Work order A
Transcribe the stretch from "As in other" through "to Jocasta’s death." in the passage on Seneca's Oedipus below.
Work order B
Carry on the passage on Seneca's Oedipus from the point where it stops.

The chorus enters, declaring fate the master of human life, with humans unable to resist or change their fates.
Note: In the Oxford edition of the play used in this guide, Act V ends here, with the chorus’s speech once again functioning as a marker between acts. However, many other translations retain the traditional five-act structure, with Act V continuing until the end of the play.
As in other Senecan tragedies, a messenger delivers important information toward the end of the play. In keeping with the traditions of Greek tragedy, the pivotal act of violence takes place offstage. Through the messenger’s speech, the audience hears both a recounting of Oedipus’s actions from an observer’s perspective, while also accessing Oedipus’s own emotions through the messenger’s relaying of Oedipus’s words.
Seneca’s ordering of events differs from Sophocles’s. Sophocles has Jocasta hang herself first, with Oedipus blinding himself afterward using her clothing pins. Seneca’s Oedipus blinds himself by pulling out his eyes before Jocasta even fully admits her sin. In Seneca’s retelling, Oedipus takes full responsibility for his actions in his blinding, rather than reacting to Jocasta’s death.

Stored data

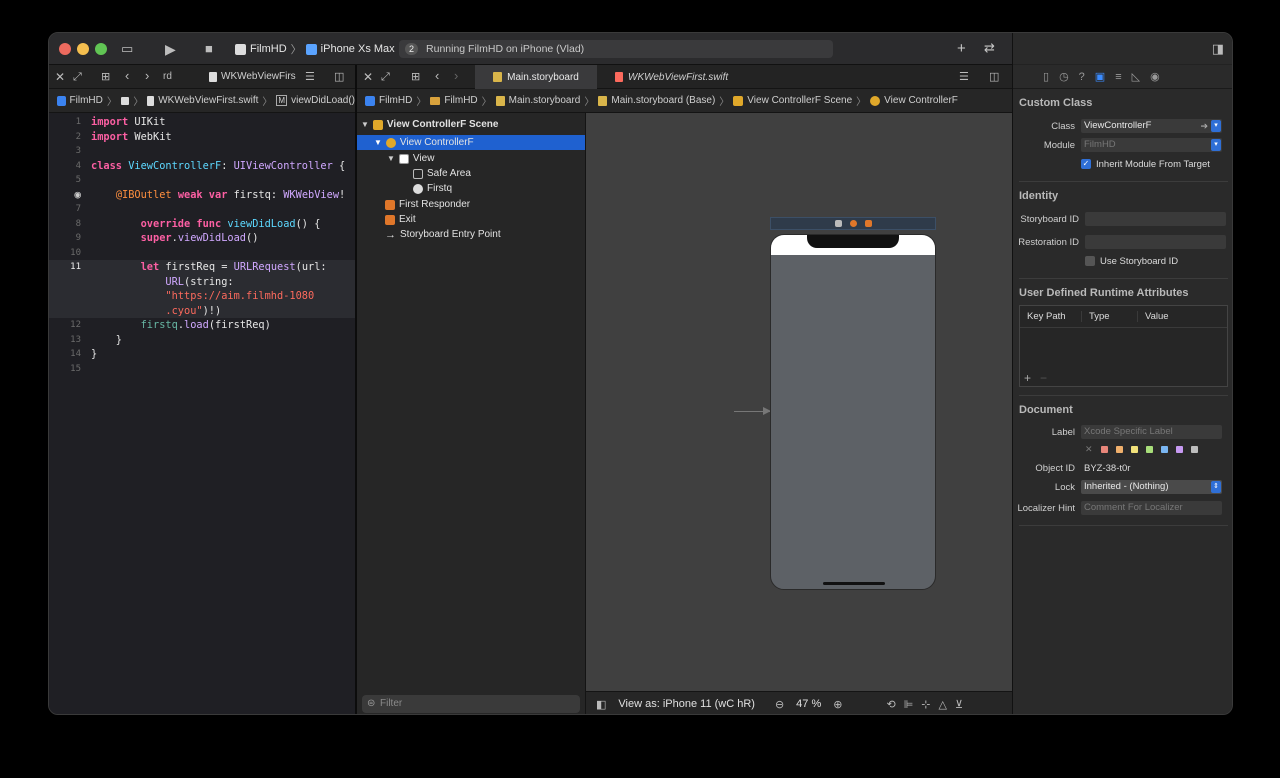  What do you see at coordinates (545, 100) in the screenshot?
I see `jump-storyboard: Main.storyboard` at bounding box center [545, 100].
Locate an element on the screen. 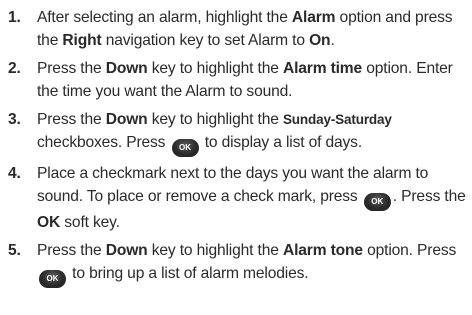 This screenshot has height=315, width=472. bold-term: Sunday-Saturday is located at coordinates (337, 120).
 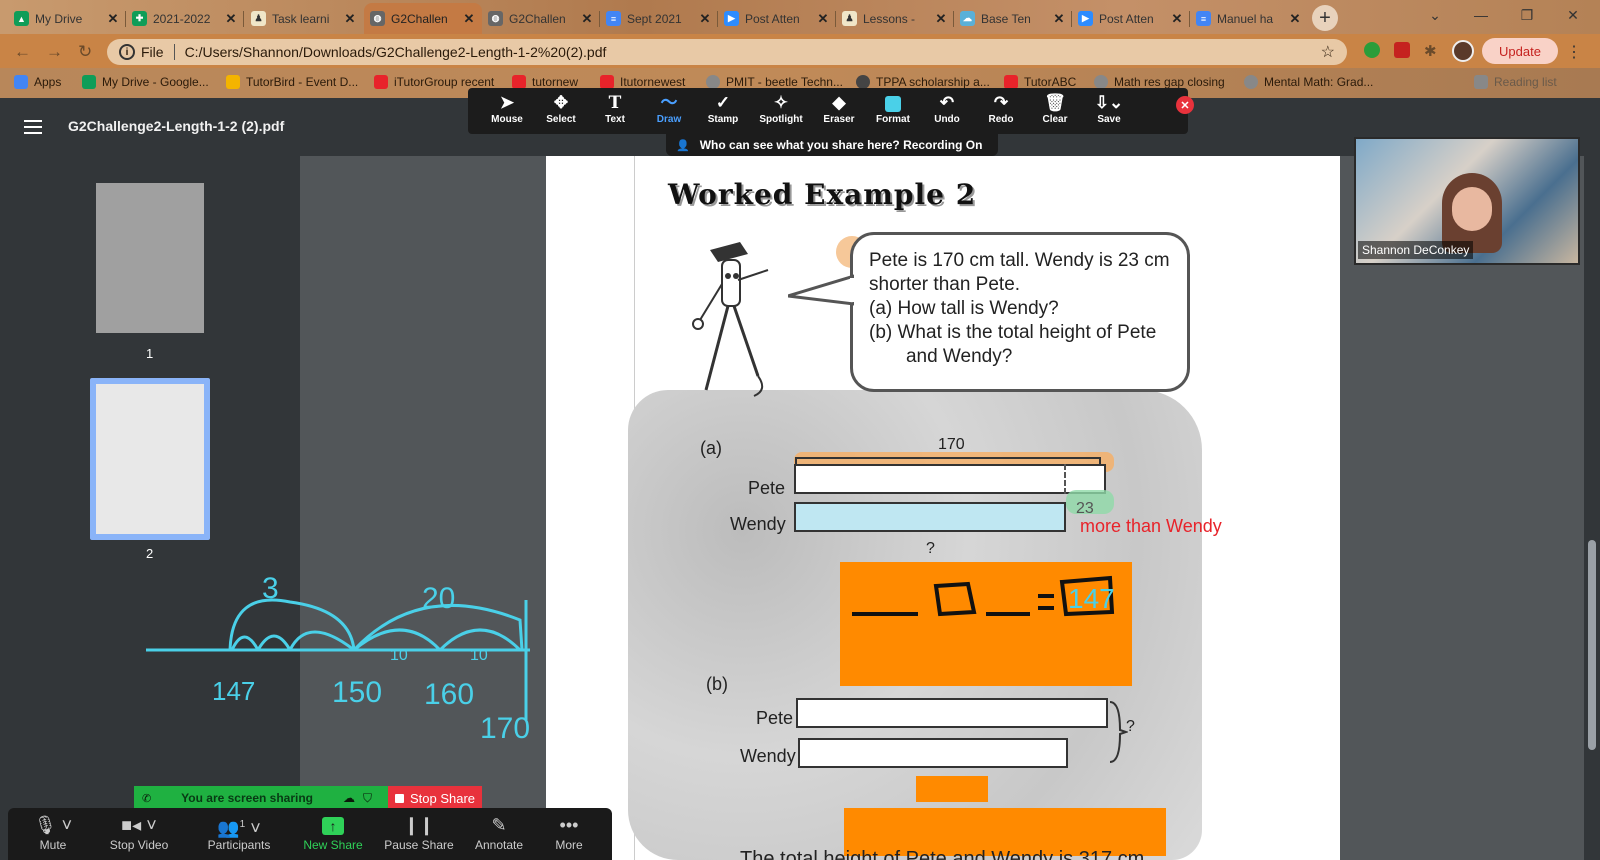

Exercise output A
As in other Senecan tragedies, a messenger delivers important information toward the end of the play. In keeping with the traditions of Greek tragedy, the pivotal act of violence takes place offstage. Through the messenger’s speech, the audience hears both a recounting of Oedipus’s actions from an observer’s perspective, while also accessing Oedipus’s own emotions through the messenger’s relaying of Oedipus’s words.
Seneca’s ordering of events differs from Sophocles’s. Sophocles has Jocasta hang herself first, with Oedipus blinding himself afterward using her clothing pins. Seneca’s Oedipus blinds himself by pulling out his eyes before Jocasta even fully admits her sin. In Seneca’s retelling, Oedipus takes full responsibility for his actions in his blinding, rather than reacting to Jocasta’s death.

Exercise output B
Oedipus’s reaction reveals that he has become fully aware and realizes his crimes. In Roman tragedies, the punishment needed to be larger than the crime committed. Due to the severity of his crime, Oedipus struggles to find a suitable punishment and thus “rages with himself and plans something / Huge to match his fate” (925-926). When he considers suicide, he dismisses it as it is “[s]o brief / A penalty for monstrous crime” (936-937). To make his punishment suit the crime, he decides that instead he must “be eternally reborn—to be punished / Each time anew” (946-947). His decision to blind himself reflects the metaphorical blindness that unwittingly led him into fulfilling the prophecy.
The chorus’s declarations about fate express the play’s dominant theme: The chorus warns that humans are unable to change their fates. They also identify Oedipus’s primary, flawed motivation: fear. According to the chorus, this is a common fault as “[m]any come to their fate / Through fear of fate” (994-995). By commenting on the tragedy that has befallen a royal character, the chorus illustrates how unavoidable this punishment is: Whether high-born or a common subject, fate applies to all men equally.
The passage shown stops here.